**TASK STATEMENT:** Repeat the records word for word, beginning at the start and ending with the line that contains "(375, 142).", leaving out the pictures.
*** RECORDS PROVIDED Section Begins ***
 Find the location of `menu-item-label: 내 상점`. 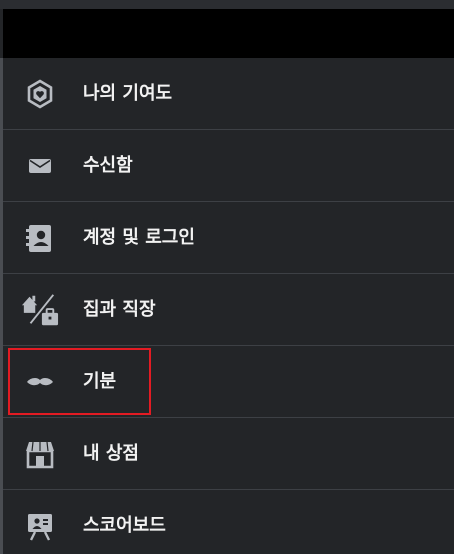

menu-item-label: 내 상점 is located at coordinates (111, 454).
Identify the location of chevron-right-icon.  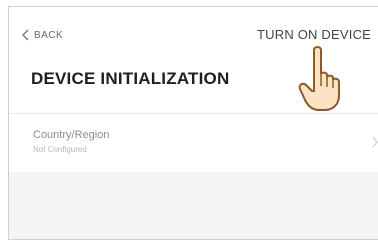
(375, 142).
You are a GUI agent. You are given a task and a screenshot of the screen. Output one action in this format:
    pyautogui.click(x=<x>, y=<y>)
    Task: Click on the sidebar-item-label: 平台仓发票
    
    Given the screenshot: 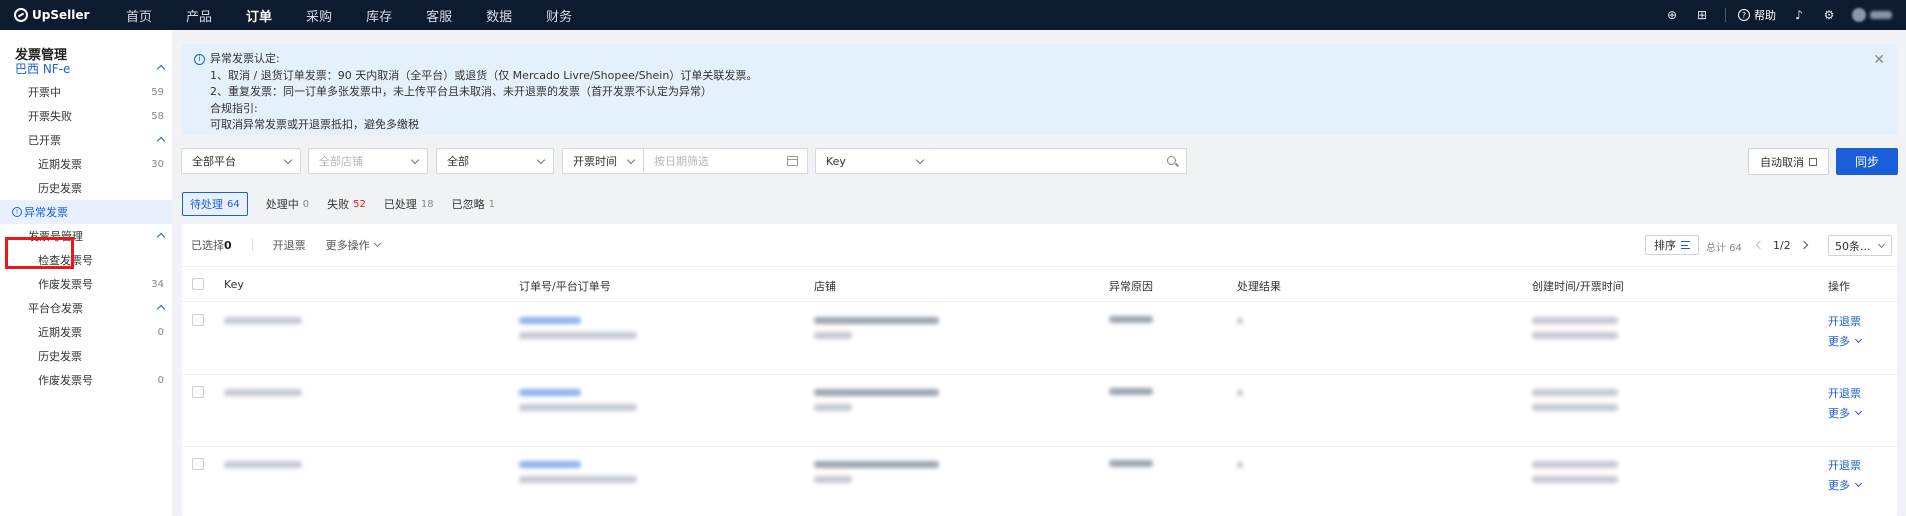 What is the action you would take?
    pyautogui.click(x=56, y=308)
*** RECORDS PROVIDED Section Ends ***
**TASK OUTPUT:**
 Find the location of `menu-item-label: 내 상점`. 

menu-item-label: 내 상점 is located at coordinates (111, 454).
Identify the location of chevron-right-icon.  
(375, 142).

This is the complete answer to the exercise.